Zein nods thoughtfully. “Some people are like the hub of a wheel,” he tells me. “Things happen around them. They have a very strong purpose in this material life. You must be one of these people.”
Well, I don’t know about all that. What I do know is that in June of 1985, my birth was reported by most major news agencies in the hope that Dad would hear he had a new daughter, and that’s how my father leaned of my existence. Recently, I found a letter he wrote Mama from captivity.
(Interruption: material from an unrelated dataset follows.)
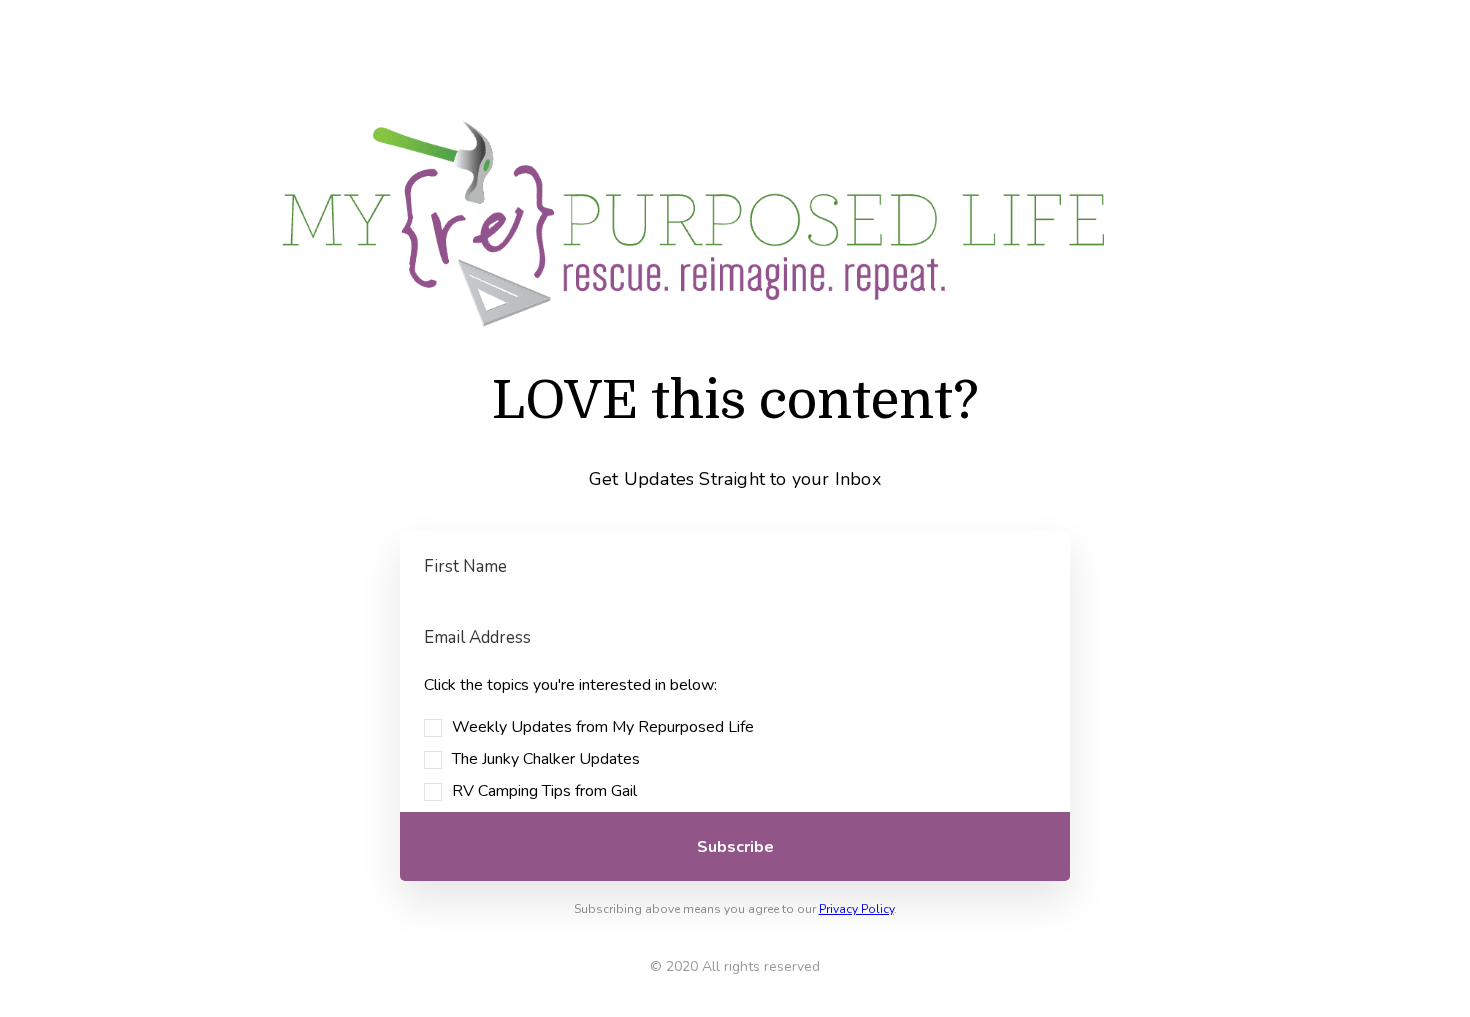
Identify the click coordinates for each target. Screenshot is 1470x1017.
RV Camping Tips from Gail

“Madeleine, my love, my heart, I saw our daughter on TV the other night and I cried for joy,” my father wrote thirty years ago from his prison. “I only saw her for two or three seconds, enough to notice your black hair and beautiful, bright eyes. But I can’t describe how it felt to end months of not knowing. Our guards had seen the piece in the early news and brought in the TV for the late-night cast—all in Arabic, but at least I saw my family and the pictures. Is it Danielle? Or Sulome? No matter, I only wish you had been in the film.”